DRAFT: Insect Anatomy: Structure & Function

Insect Anatomy: Structure & Function

Introduction

The insect has evolved to become, arguably, the most successful organism on earth. This could be linked to mainly two attributes, wings and size. The ability to fly has allowed the insect to spread throughout every point on earth and to escape predators easier. Their size also helped with better disguise from predators. It allowed them to hide in places large predators such as birds couldn’t get in.

Insects have evolved in every temperature and every environment. They can survive in any type of weather. Insects live in water and on land. They can fly and they can swim. They eat everything, from the carnivores to the detrivores. They are the number one pollinators and the number one recyclers. They can devastate a human population or save it. This is all due to their diverse anatomies which have adapted to do anything.

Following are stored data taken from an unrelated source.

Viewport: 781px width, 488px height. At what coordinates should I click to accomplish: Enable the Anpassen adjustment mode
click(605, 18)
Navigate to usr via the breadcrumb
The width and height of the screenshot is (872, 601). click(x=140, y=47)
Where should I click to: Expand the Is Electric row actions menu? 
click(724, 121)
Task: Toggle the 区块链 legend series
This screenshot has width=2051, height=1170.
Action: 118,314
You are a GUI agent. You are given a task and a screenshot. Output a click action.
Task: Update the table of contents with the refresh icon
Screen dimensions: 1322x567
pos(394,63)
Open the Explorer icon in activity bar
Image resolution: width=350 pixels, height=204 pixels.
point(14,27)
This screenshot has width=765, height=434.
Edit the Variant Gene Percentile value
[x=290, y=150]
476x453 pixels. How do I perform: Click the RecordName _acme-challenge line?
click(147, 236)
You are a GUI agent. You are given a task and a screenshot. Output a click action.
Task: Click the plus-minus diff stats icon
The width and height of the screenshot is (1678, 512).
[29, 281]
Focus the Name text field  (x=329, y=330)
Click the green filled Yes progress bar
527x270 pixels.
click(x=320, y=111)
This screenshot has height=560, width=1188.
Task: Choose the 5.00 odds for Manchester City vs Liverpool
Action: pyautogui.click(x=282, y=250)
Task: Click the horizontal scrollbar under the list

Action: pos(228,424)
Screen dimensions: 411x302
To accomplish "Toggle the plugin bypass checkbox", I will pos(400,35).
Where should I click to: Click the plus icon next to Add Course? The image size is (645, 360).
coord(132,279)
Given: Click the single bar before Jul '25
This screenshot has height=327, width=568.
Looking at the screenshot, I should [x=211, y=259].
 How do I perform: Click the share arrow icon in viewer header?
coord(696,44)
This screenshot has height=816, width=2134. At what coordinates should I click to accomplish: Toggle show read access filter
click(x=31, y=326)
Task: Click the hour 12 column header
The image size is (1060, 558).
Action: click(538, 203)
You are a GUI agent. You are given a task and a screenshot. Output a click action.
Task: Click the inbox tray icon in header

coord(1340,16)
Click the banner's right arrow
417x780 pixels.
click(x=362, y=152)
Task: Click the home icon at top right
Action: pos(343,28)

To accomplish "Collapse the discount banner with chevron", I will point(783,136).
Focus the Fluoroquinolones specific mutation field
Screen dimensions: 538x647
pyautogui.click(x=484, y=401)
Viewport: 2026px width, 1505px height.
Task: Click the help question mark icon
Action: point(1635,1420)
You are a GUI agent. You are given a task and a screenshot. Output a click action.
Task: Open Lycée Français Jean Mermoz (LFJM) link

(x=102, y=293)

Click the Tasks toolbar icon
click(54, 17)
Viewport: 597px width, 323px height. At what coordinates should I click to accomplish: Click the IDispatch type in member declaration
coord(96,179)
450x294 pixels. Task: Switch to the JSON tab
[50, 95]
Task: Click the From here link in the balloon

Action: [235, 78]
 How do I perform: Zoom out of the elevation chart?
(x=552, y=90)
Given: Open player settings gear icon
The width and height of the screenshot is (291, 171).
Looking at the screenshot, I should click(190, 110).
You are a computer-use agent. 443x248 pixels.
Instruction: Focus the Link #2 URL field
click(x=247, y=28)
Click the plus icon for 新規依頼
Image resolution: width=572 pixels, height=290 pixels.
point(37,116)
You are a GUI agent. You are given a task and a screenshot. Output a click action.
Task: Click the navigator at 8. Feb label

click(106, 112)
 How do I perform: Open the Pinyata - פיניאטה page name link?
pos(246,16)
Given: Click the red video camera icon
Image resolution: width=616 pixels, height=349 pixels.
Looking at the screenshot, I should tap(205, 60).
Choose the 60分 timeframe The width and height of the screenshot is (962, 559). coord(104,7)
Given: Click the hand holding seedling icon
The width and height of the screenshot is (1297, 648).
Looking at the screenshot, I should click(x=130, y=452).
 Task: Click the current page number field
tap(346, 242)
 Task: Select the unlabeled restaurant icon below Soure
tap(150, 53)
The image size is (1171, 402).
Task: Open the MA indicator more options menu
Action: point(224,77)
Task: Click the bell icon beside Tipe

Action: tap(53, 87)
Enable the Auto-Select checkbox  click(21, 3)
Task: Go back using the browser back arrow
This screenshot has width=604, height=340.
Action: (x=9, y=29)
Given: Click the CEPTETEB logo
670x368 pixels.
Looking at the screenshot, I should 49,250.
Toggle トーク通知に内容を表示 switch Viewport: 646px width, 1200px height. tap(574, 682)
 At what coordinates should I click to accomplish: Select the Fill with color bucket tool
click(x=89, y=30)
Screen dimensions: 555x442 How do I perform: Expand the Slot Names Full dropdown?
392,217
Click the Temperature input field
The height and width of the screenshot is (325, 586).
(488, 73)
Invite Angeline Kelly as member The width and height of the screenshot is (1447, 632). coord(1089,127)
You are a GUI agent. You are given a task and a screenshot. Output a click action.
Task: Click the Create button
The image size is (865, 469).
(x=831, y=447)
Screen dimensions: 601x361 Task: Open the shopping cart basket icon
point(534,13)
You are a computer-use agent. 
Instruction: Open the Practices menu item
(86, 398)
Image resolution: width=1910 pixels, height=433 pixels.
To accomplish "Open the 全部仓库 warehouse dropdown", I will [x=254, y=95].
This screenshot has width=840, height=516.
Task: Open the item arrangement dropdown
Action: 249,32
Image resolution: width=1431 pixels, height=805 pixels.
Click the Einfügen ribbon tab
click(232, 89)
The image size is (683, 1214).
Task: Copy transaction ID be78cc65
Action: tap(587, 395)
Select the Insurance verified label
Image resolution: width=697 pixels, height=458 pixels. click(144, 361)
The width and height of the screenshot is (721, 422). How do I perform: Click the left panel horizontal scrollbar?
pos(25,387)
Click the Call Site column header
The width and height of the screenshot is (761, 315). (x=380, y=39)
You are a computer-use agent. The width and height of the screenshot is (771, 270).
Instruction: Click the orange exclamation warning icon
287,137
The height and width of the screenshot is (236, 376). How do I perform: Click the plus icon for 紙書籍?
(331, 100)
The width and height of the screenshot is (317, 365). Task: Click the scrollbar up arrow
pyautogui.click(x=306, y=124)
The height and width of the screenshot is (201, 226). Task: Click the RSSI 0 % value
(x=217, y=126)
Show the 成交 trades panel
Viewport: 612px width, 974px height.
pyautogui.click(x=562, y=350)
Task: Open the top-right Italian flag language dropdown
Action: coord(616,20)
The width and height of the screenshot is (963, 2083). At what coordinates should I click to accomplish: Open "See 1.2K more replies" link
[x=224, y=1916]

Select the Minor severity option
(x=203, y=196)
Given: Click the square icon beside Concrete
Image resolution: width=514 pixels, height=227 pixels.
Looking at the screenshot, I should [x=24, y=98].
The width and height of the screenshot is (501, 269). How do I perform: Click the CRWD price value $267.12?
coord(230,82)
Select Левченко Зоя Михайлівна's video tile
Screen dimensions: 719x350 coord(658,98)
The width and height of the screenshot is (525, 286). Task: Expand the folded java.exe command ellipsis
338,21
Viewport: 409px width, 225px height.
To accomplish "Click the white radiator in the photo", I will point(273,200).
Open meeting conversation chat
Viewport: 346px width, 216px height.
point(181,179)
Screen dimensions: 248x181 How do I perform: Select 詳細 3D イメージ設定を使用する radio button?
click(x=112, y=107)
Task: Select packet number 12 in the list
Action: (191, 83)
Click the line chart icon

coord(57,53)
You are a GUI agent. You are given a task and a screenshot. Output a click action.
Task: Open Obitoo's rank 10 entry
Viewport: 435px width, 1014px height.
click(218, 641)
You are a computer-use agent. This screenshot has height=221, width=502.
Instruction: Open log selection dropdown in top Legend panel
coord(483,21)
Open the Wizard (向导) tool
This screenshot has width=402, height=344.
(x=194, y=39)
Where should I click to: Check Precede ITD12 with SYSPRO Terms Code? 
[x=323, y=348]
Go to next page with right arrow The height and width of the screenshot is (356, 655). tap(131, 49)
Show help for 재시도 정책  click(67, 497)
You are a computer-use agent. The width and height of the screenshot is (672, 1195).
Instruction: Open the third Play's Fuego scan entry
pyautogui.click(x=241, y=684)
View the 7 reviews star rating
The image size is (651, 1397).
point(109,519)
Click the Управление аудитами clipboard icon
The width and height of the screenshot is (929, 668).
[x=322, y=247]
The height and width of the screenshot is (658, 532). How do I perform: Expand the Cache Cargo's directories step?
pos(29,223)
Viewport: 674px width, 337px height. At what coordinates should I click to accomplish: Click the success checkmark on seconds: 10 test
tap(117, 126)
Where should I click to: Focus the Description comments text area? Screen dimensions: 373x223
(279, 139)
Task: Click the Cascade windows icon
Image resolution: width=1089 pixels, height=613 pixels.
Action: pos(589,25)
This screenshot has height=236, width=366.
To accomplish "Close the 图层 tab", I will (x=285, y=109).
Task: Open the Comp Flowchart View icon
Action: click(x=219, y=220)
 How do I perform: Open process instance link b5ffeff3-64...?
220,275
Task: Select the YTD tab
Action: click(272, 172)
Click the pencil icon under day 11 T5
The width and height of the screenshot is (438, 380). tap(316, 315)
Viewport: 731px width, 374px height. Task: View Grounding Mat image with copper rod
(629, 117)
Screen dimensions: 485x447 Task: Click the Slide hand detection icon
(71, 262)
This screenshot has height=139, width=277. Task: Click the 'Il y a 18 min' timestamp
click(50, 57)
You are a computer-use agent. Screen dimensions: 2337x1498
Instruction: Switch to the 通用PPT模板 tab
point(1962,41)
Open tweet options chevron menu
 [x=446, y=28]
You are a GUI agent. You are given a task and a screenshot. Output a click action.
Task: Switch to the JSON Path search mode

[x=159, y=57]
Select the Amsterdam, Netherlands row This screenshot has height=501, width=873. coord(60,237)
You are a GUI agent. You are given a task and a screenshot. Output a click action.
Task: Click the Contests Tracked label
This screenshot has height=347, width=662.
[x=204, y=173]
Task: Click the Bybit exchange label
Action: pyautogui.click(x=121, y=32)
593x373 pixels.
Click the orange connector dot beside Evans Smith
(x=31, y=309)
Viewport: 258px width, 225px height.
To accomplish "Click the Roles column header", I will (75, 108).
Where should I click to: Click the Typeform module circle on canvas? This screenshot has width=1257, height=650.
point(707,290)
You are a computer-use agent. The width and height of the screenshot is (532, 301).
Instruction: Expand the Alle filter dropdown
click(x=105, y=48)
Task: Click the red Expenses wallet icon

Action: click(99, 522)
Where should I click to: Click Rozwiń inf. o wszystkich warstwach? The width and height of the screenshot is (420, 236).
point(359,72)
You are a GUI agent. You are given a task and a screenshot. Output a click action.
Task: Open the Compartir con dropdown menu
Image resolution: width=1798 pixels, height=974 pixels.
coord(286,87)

Throughout this article I compare human and insect anatomical structures and function. In fact, I know there are some parts where I give human names to insect structures even though they are distantly related. Nevertheless, they are. John and Jane Balaban recently reminded me of anthropomorphism. Yes, I have committed the crime, but only with good intentions. I believe that by giving human names to non human things insects become easier understood and better appreciated.

This article is divided into two sections and is outlined as followed:

1. External Anatomy

Integument
Locomotion
Sensory Organs
Mouthparts

2. Internal Anatomy

Digestion and Excretion
Muscular System
Nervous System
Respiratory System
Reproductive System

External Anatomy

Integument

Exoskeleton

The insect integument like the human integument is the outer layer. In humans it consists of skin glands and the skin and in insects it also consists of glands but differs in the exoskeleton. Unlike humans, insects do not have bones and their only skeleton is the exoskeleton. The exoskeleton is the hard outer shell of the insect that provides support and protection. It also helps to regulate water loss and limit the size of insects. The insect exoskeleton is made up of a compound called chitin. Chitin is a close chemical relative of glycogen (basic human fuel) and cellulose (what wood is made of).

Three basic parts make up the exoskeleton of insects and they are the epidermis (a one celled layer), basement membrane and the cuticle. Spread between the epidermal cells are dermal gland cells, some of which secrete part of the cuticle, defensive substances, pheromones or silk. Figure 1 shows the layering structure of the exoskeleton components.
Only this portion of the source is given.